- _Passage to read_
Evaluation of the WRF Model to Simulate a High-Intensity Rainfall Event over Kampala, Uganda

Round 1

Reviewer 1 Report

I think that this manuscript could be accepted after some minor revisions, consisting in integrations in the introduction part.

In details, in the final part of the introduction, authors should focus on the important future developments of their analysis (extended to a consistent number of events) regarding definition of Design Hyetographs with assigned Joint Return Period (JRP), involving (as example) rain peak, total rain volume and areal extension. Moreover, in this context of future developments, it should be mention that different types of JRP could be considered (Shiau, 2003; Serinaldi, 2015; De Luca and Biondi, 2017): i) all the variables must exceed a certain magnitude to achieve critical conditions; or (ii) at least one variable must be greater than a threshold; or (iii) critical conditions are induced by all the events with a joint Cumulative Density Function (CDF) overcoming an assigned probability threshold.

References to be cited:

Return period of bivariate distributed extreme hydrological events. Stoch. Environ. Res. Risk Assess. 2003, 17, 42–57.

Dismissing return periods. Stoch. Environ. Res. Risk Assess. 2015, 29, 1179–1189.

Return Period for Design Hyetograph and Relationship with T-Year Design Flood Peak. Water 2017, 9, 673; https://doi.org/10.3390/w9090673  

Author Response

Reviewer #1

Request for minor revisions, consisting of integrations in the introduction part:

“In details, in the final part of the introduction, authors should focus on the important future developments of their analysis (extended to a consistent number of events) regarding definition of Design Hyetographs with assigned Joint Return Period (JRP), involving (as example) rain peak, total rain volume and areal extension. Moreover, in this context of future developments, it should be mention that different types of JRP could be considered (Shiau, 2003; Serinaldi, 2015; De Luca and Biondi, 2017): i) all the variables must exceed a certain magnitude to achieve critical conditions; or (ii) at least one variable must be greater than a threshold; or (iii) critical conditions are induced by all the events with a joint Cumulative Density Function (CDF) overcoming an assigned probability threshold.”

References to be cited:

• Shiau, 2003: Return period of bivariate distributed extreme hydrological events. Stoch. Environ. Res. Risk Assess. 2003, 17, 42–57.
• Serinaldi, 2015: Dismissing return periods. Stoch. Environ. Res. Risk Assess. 2015, 29, 1179–1189.
• De Luca and Biondi, 2017: Return Period for Design Hyetograph and Relationship with T-Year Design Flood Peak. Water 2017, 9, 673; https://doi.org/10.3390/w9090673

Response: In the introduction the suggestion to include the importance of this work for future developments has been incorporated in the text as well as in the main objective. In the conclusion the consideration for developing design storms is put.

Reviewer 2 Report

The authors of this manuscript present the comparison of WRF performances based on different parameterization combinations and intend to reveal the spatiotemporal features of urban high intensity rainfall events. The model setup was proper. While, beside the strength, there are something could be considered as well before resubmission.

1. The abstract seems focus on the urban regional weather simulation, while, the contents doesn’t show the consideration of urbanization.

- _Data lines_
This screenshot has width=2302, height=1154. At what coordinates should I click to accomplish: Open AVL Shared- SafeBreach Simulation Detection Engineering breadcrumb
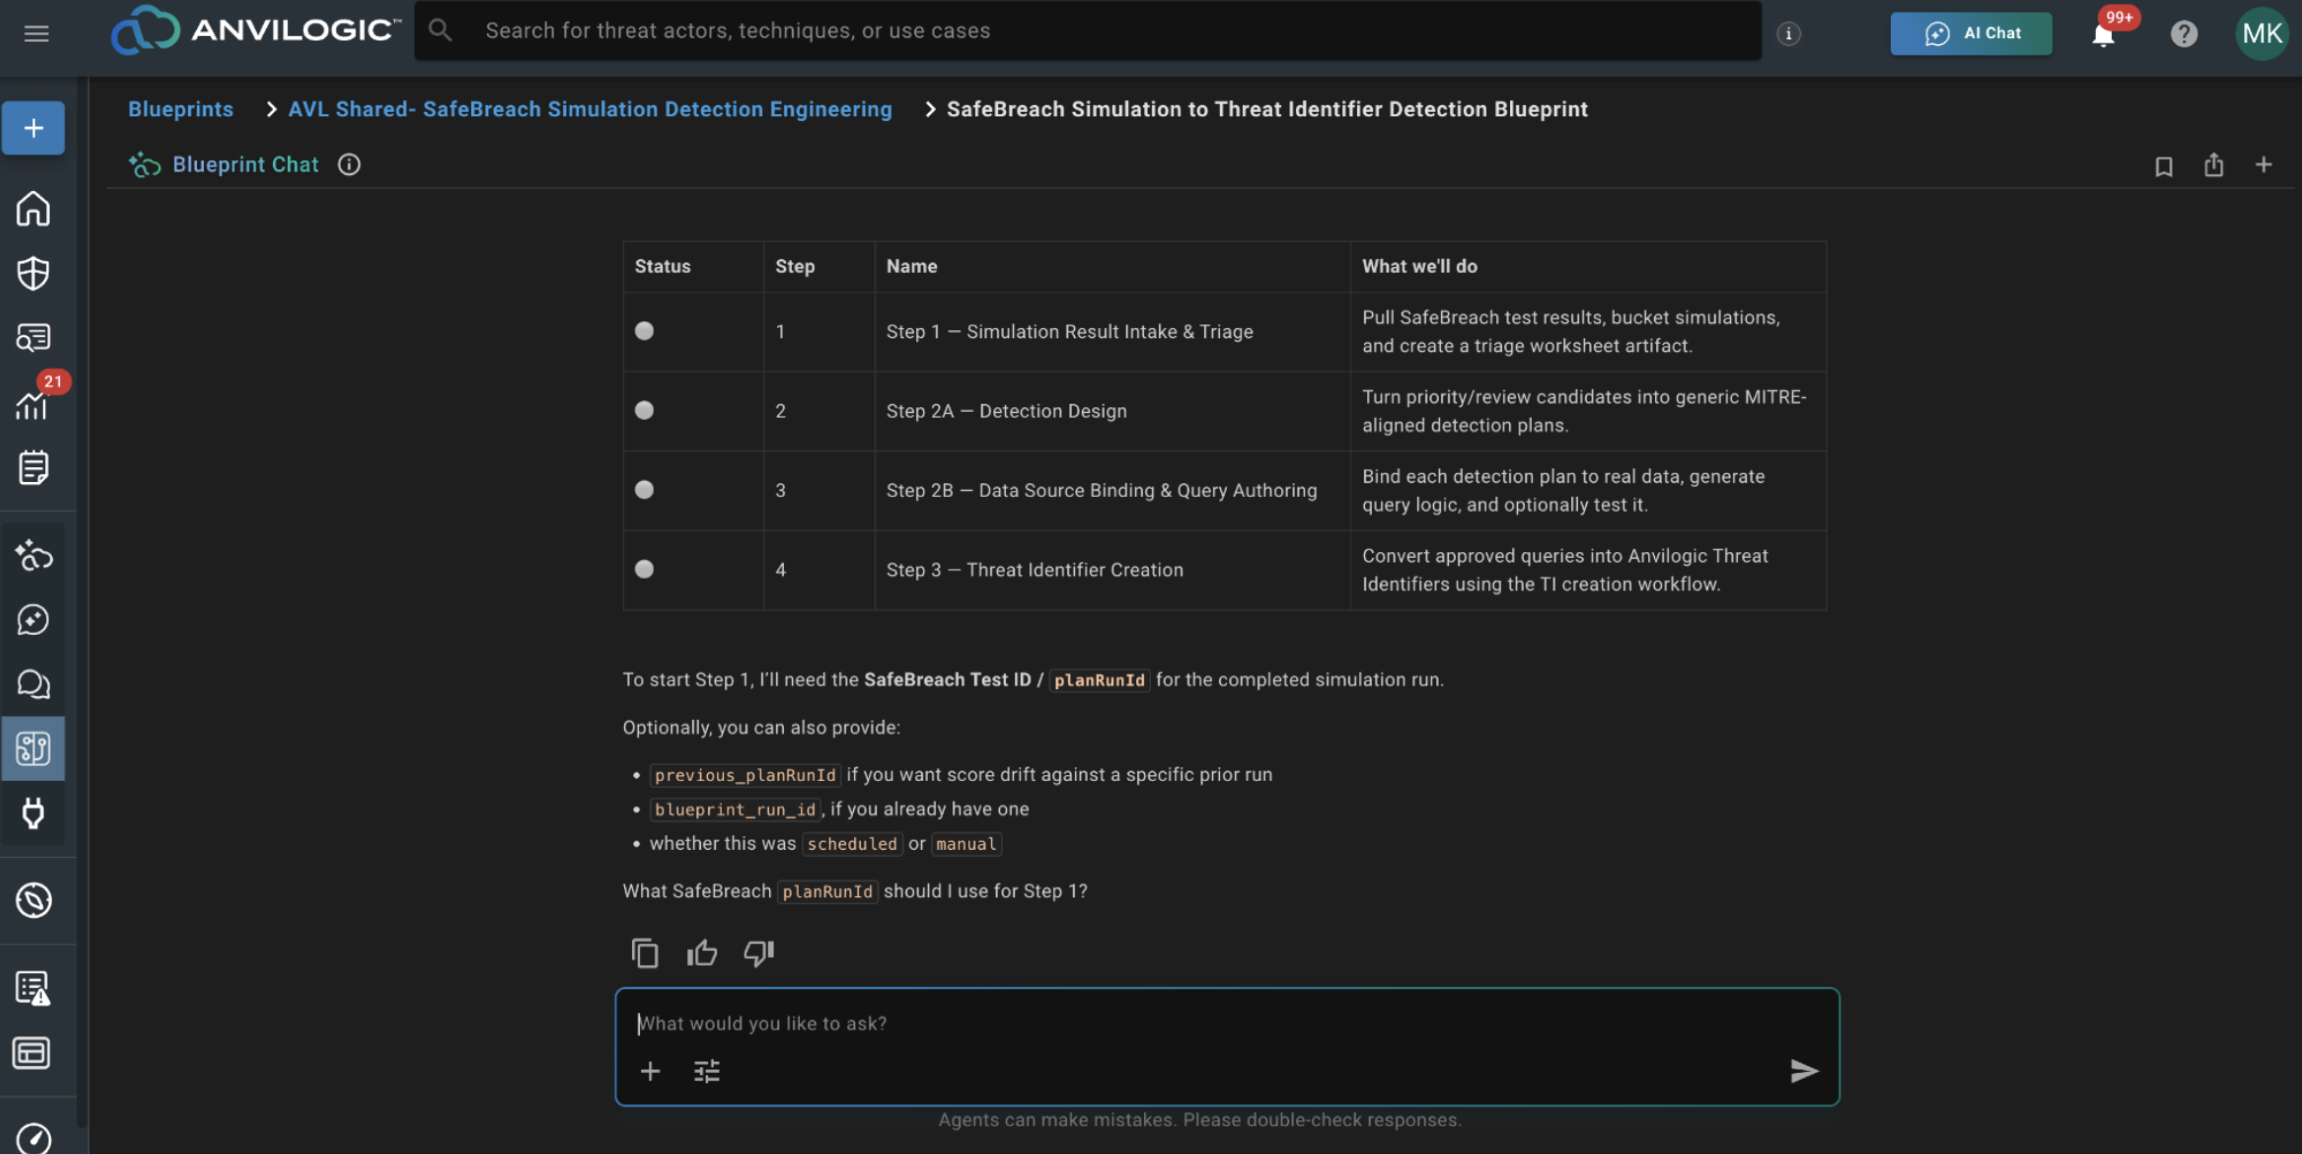(590, 109)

- _Set exercise_
Decide whether each statement agrees with the Kampala rainfall review, and for each give yes or no with the words of the text that decide it. 1. Reviewer 1 considers the manuscript acceptable after minor revisions. 2. The authors report putting the consideration for developing design storms in the introduction. 3. Reviewer 2 judges the model setup to be improper.

- _Output below_
1. Yes: "I think that this manuscript could be accepted after some minor revisions"
2. No: "In the conclusion the consideration for developing design storms is put."
3. No: "The model setup was proper."